- [WHAT THE EXERCISE ASKS] Look for the word "Ranking" in the entries below, then copy every line that has it.
Segment Start: EXCERPTED RECORDS
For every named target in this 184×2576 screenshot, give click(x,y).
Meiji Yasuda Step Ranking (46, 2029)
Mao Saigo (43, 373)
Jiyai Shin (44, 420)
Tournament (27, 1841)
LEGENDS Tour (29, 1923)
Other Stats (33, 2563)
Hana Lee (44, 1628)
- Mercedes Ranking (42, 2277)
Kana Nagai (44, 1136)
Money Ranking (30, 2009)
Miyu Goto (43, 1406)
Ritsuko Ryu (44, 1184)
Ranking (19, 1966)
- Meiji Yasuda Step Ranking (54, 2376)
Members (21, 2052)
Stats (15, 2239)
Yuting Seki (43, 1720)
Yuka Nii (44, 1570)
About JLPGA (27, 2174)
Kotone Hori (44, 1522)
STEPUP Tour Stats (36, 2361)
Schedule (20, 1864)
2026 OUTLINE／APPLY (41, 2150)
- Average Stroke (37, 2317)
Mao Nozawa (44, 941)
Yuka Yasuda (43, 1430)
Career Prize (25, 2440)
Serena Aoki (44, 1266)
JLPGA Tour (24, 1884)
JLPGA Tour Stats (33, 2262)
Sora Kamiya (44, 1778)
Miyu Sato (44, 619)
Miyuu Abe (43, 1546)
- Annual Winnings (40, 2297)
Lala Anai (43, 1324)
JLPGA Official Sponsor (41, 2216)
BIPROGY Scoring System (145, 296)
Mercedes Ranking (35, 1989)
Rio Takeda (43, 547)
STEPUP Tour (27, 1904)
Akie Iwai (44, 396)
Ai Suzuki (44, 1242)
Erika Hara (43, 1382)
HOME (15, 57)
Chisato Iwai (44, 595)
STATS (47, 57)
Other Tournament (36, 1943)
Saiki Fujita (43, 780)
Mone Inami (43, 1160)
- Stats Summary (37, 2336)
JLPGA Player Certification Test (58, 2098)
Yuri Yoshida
Segment End: EXCERPTED RECORDS
- [PROBLEM SOLUTION]
Meiji Yasuda Step Ranking (46, 2029)
- Mercedes Ranking (42, 2277)
Money Ranking (30, 2009)
Ranking (19, 1966)
- Meiji Yasuda Step Ranking (54, 2376)
Mercedes Ranking (35, 1989)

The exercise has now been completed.